“The report's findings are a potential step change, not only in how we think about agricultural support policies, but also in how we think about opportunities for trade cooperation to enable the transformation of agri-food systems,” she said.

DDG González noted that the WTO agriculture rulebook is itself structured to encourage a transition from production- or trade-distorting support to non-trade-distorting support. She added that some WTO members have taken steps in this direction by moving towards environmental programmes and other forms of non-trade-distorting agricultural support. Still, a lot of taxpayer money is invested in agriculture with limited returns for farmers, the environment and the economy, she said.

DDG González emphasized the importance of taking a coherent approach to ensure that the entire range of agricultural trade policies deliver benefits for food security, livelihoods and sustainability.

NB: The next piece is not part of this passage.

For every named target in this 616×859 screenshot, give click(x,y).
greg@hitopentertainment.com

She added that ongoing work at the WTO provides opportunities to make this happen and to harness digitalization, foster investments and facilitate access to green technologies in agri-food markets. The challenges are huge, and it is only by working together that we will be able to bring about the reforms needed for better outcomes on agricultural trade, she said.

A new IFPRI-World Bank study, Repurposing Agricultural Policies and Support: Options to Transform Agriculture and Food Systems to Better Serve the Health of People, Economies, and the Planet, finds that repurposing a portion of government spending on agriculture each year to develop and disseminate more emission-efficient technologies for crops and livestock would have large economic payoffs, could reduce overall emissions from agriculture by more than 40 per cent, and restore millions of hectares of land to natural habitats.